In these experimental conditions we investigated the effect of quetiapine on ahNPC neuronal differentiation testing a wide range of concentrations (0.1–30 nM). Quetiapine significantly increased, in a concentration dependent manner, the formation of new neurons and neuroblasts as assessed by an increased percentage of MAP-2⁺/nestin^– and MAP-2⁺/nestin⁺ cells, when compared to vehicle-treated condition (Figure 2A and B). Then ahNPCs were differentiated in the presence of a wide range of norquetiapine concentrations (0.1–10 nM). In our experimental conditions norquetiapine was a more potent proneurogenic molecules than quetiapine: the drug indeed elicited effects starting at 0.1 nM, with a maximal effect obtained at 1 nM (Figure 2C and D). Like quetiapine, norquetiapine significantly increased both the percentage of MAP-2⁺/nestin^– (Figure 2C) and MAP-2⁺/nestin⁺ (Figure 2D) cells. Representative confocal microscopy images of ahNPC immunolabeled with MAP-2 and nestin antibodies show the proneurogenic effect of 1 nM quetiapine (Figure 2F) and norquetiapine (Figure 2G) on both neuronal (MAP-2⁺/nestin^–) and neuroblast (MAP-2⁺/nestin⁺) subpopulations, in comparison with vehicle-treated cells (Figure 2E). To exclude a possible neuroprotective component in the in vitro effects elicited by the drug, we quantified the percentage of apoptotic cells in ahNPCs after exposure to norquetiapine and quetiapine. At all tested concentrations, including those endowed with proneurogenic effects, quetiapine (Figure 2H) did not affect the survival rate of hippocampal NPCs and/or their progeny. Similarly, norquetiapine did not significantly change, compared to vehicle, the apoptotic rate in NPC cultures (Figure 2I).

Quetiapine and norquetiapine effects on neuronal differentiation and survival of ahNPCs.

Twenty-four-hour exposure to quetiapine (0.1–30 nM) significantly increased the percentage of MAP-2⁺/nestin^–(A) and MAP-2⁺/nestin⁺ cells (B). Norquetiapine (NORQ)-mediated (0.1–10 nM) increase of MAP-2⁺/nestin^–(C) and MAP-2⁺/nestin⁺(D) cell populations. Representative confocal images of ahNPC differentiated in presence of vehicle (E), quetiapine 1 nM (F) and NORQ 1 nM (G) and immunolabelled with the neuronal marker MAP-2 (red) and the marker for undifferentiated progenitor cells nestin (green). MAP-2⁺/nestin^–(arrows) and MAP-2⁺/nestin⁺(arrowheads) cells are indicated. Nuclei were stained with Hoechst (blue). Apoptotic nuclei are marked by asterisks. Original magnification: 40×. Scale bars: 20 μm. Quantification of apoptotic rate in adult hippocampal NPCs treated for 24 hours with quetiapine (0.1–10 μM) (H) and norquetiapine (NORQ; 0.1–10 μM) (I). At all tested concentrations both drugs had no effect on the survival rate of ahNPCs and their progeny. Data of experiments performed in triplicates are expressed as percentage of cells normalized to vehicle (mean ± SD); **P < 0.01, ***P < 0.001, vs. vehicle-treated cells (one-way analysis of variance followed by Tukey’s *post hoc* test). ahNPC: Adult hippocampal NPC; MAP-2: microtuble-associated protein-2; NPC: neural progenitor cell.
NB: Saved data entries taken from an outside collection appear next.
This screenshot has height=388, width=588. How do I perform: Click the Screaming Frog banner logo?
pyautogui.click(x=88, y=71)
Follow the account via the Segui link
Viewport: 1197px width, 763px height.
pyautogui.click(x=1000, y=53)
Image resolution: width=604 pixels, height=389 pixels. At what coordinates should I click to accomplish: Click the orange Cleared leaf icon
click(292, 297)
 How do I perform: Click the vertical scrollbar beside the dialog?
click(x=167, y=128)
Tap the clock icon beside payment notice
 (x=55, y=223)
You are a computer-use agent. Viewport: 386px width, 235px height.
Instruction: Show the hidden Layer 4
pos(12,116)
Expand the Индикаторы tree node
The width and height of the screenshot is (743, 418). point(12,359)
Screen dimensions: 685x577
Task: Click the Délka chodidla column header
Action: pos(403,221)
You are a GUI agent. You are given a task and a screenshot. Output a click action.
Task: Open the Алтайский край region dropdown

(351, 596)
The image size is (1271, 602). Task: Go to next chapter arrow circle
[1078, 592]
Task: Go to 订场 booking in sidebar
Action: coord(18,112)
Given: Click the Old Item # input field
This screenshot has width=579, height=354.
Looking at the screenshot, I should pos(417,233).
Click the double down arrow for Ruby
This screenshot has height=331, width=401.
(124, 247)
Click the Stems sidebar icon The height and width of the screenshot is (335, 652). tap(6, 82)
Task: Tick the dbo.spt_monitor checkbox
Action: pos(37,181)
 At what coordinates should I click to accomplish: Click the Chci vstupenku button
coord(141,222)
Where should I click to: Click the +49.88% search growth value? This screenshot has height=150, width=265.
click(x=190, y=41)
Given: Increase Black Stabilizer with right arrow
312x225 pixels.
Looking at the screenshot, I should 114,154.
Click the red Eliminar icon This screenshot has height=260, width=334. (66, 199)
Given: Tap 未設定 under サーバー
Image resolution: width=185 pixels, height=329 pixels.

Norquetiapine, unlike quetiapine, also promotes neuronal differentiation of NPCs derived from the SVZ

We then investigated if quetiapine and norquetiapine proneurogenic properties were limited to hippocampal NPCs or also to NPCs derived from another adult neurogenic niche, namely the SVZ. NPCs were prepared from adult murine SVZ and then exposed to quetiapine and norquetiapine (0.001–10 μM) under experimental conditions promoting differentiation. Interestingly, quetiapine had no significant effect on SVZ NPC differentiation up to 10 μM (Figure 3A). On the contrary, norquetiapine significantly promoted the formation of MAP-2⁺/nestin^– cells starting at 100 nM with a maximal effect elicited at 1 μM (Figure 3B). Representative confocal microscopy images of MAP-2 (red) and nestin (green) double labelling in SVZ-derived NPC document the proneurogenic effect of 1 nM norquetiapine (Figure 3E) compared to 1 nM quetiapine (Figure 3D) and vehicle (Figure 3C). As in ahNPCs, both drugs had no effect on the survival rate of SVZ-derived NPCs and their progeny (data not shown). These in vitro data suggest distinct proneurogenic properties of quetiapine and its metabolite: quetiapine specifically promotes neuronal differentiation only of hippocampal NPCs while norquetiapine positively affects both hippocampal and SVZ derived NPCs.

Effect of quetiapine and norquetiapine on neuronal differentiation of SVZ-derived NPCs.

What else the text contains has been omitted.